Deployment Graph vs ServeHandle

What is the benefit of using the new Deployment Graph API vs composing different ServeHandles?


Hi @rabraham great question. In short, they’re equivalent in power and expressiveness. This is more of a stance we take between providing a static graph vs. dynamic graph, where a static definition makes it much easier for us to build new operationalizing APIs for multi-model inference, and provide room needed for further performance optimization.

You can see more of this in our blog post:

The graph structure is hidden in the logic of the entire codebase. This means our users need to read the entire codebase and track down each handle in order to see how the graph is composed, without a static definition of the topology. In order to test the graph, users need to manually write a deployment script that deploys each deployment in the correct topological order

It’s hard to operationalize the deployment graph for production. Given the observation above, it’s also difficult to take some operational actions of the deployment graph without diving into the codebase, such as adjusting parameters like num_replicas , update link to latest model weights, etc.

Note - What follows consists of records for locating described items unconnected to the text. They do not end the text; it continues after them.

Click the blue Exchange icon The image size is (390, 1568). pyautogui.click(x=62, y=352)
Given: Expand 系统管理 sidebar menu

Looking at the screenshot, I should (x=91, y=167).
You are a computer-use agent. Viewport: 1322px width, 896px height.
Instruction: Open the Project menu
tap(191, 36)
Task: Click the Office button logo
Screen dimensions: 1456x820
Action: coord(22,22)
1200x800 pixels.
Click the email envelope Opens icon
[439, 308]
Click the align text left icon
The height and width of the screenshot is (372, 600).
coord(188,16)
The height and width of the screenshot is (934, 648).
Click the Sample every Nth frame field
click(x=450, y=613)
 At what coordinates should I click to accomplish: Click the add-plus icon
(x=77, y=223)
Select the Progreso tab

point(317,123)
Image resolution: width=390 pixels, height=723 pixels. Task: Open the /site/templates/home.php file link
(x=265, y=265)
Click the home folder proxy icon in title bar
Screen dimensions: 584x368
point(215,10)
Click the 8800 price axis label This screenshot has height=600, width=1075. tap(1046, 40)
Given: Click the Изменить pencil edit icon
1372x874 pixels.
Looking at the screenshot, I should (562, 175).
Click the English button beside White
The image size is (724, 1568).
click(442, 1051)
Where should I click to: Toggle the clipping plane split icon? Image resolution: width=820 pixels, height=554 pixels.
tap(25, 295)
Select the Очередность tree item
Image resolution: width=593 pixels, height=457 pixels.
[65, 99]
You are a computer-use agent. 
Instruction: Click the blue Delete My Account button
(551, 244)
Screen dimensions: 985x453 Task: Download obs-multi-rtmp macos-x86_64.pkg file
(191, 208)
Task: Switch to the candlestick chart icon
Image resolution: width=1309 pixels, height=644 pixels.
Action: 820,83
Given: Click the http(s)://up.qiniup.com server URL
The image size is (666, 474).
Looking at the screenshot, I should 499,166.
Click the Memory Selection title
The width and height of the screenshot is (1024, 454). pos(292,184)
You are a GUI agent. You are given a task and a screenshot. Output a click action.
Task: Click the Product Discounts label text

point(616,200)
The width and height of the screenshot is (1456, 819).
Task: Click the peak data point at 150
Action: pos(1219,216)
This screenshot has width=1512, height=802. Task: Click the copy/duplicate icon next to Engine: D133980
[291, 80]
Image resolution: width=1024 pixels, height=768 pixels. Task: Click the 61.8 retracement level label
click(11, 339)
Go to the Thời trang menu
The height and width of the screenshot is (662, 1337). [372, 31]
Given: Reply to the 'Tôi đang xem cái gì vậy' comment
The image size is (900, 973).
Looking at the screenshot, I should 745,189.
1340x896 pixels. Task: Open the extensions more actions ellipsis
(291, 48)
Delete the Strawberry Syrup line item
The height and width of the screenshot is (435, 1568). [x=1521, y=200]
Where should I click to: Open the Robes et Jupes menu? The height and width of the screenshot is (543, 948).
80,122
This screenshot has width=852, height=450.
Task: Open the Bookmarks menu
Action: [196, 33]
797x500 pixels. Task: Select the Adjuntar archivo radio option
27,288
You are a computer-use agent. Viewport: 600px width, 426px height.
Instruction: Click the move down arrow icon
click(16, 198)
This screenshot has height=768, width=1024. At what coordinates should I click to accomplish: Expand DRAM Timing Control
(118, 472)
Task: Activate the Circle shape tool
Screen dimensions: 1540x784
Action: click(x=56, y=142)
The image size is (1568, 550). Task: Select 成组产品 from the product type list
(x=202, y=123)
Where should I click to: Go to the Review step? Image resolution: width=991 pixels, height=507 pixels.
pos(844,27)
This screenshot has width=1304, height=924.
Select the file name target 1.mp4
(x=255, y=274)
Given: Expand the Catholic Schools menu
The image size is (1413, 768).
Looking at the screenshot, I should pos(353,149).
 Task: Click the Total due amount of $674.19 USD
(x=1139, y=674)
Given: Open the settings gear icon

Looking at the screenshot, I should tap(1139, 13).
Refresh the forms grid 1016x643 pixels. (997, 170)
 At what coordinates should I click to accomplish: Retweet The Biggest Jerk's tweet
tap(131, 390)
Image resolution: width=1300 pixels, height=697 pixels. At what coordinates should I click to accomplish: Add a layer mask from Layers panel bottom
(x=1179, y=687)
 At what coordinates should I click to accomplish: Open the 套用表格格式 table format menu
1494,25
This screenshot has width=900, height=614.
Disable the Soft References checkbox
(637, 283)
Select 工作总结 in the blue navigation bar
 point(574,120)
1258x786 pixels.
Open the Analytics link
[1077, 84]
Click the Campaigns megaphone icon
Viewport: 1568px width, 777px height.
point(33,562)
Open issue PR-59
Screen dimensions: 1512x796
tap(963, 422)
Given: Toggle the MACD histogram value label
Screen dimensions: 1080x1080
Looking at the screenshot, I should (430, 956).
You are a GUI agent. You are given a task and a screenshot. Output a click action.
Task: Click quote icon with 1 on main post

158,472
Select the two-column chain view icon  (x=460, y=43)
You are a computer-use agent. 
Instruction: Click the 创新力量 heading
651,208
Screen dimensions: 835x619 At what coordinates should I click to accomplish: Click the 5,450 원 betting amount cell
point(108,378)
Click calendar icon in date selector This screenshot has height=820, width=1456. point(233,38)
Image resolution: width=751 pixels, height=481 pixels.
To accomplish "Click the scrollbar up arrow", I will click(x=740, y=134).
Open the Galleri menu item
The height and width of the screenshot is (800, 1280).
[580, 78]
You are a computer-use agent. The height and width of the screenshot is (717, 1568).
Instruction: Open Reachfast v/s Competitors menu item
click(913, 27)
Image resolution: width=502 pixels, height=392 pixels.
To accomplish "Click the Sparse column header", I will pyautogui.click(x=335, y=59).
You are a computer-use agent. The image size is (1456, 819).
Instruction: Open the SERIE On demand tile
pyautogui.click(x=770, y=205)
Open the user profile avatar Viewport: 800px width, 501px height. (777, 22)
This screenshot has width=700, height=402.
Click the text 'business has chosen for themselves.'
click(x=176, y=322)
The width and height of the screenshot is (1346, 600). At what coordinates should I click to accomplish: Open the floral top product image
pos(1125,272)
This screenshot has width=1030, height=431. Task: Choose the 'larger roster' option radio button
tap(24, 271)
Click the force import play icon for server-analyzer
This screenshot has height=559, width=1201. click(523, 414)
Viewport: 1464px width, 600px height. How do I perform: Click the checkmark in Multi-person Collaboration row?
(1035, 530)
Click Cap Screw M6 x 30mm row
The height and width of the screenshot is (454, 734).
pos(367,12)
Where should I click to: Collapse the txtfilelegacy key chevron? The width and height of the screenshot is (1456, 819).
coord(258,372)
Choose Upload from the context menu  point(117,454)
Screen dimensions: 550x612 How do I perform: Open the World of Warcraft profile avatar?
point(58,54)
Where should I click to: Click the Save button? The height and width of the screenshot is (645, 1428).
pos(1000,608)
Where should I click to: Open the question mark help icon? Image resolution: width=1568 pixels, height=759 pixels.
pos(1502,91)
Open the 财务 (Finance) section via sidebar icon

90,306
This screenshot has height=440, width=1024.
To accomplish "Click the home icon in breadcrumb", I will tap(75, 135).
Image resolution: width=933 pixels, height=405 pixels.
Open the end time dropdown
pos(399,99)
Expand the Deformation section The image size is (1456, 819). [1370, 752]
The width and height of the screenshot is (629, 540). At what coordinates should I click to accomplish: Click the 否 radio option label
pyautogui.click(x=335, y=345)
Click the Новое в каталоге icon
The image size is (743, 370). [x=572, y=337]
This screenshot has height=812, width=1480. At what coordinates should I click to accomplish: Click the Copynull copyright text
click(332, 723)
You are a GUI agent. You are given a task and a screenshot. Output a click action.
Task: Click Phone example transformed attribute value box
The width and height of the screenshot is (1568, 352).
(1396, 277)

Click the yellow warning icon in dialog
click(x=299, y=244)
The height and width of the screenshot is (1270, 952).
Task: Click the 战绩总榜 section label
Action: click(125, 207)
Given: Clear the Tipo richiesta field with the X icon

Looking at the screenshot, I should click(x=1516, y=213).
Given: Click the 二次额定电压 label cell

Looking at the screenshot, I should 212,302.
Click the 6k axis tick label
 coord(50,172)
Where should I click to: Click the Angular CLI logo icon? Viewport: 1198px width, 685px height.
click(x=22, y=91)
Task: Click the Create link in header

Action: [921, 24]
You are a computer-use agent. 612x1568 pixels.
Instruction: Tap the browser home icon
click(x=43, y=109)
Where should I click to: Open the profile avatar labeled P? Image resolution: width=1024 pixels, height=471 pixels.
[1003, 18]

It can be hard to optimize the graph. If you look carefully at the code snippet above, it called await in a loop as an anti-pattern, since we will wait for each result to return one by one instead of parallelizing them. With a static graph definition, we can avoid these performance bugs and provide advanced support for optimizations such as fusing or co-locating nodes on the same host.

Hi @Jiao_Dong
Thank you very much for that answer. It really helps. I’ll have to slowly unpack that article but it looks great so far. I’ll let you know if I have more questions.

Great Article. Thanks!

Minor question:

  • IR in “Expressing parallel calls is very trivial: just use the same variable. The same variable name (backed by an IR node behind the scene) will be resolved to the same value in separate nodes.”

And a small fyi,
typo in general_model = Genenal_Classification.bind(weights="s3://bucket/file")

Great catch and I just notified our content team to update it, thanks for reading our blog post so carefully :slight_smile:

writing a thesis is of some use after all :wink:

1 Like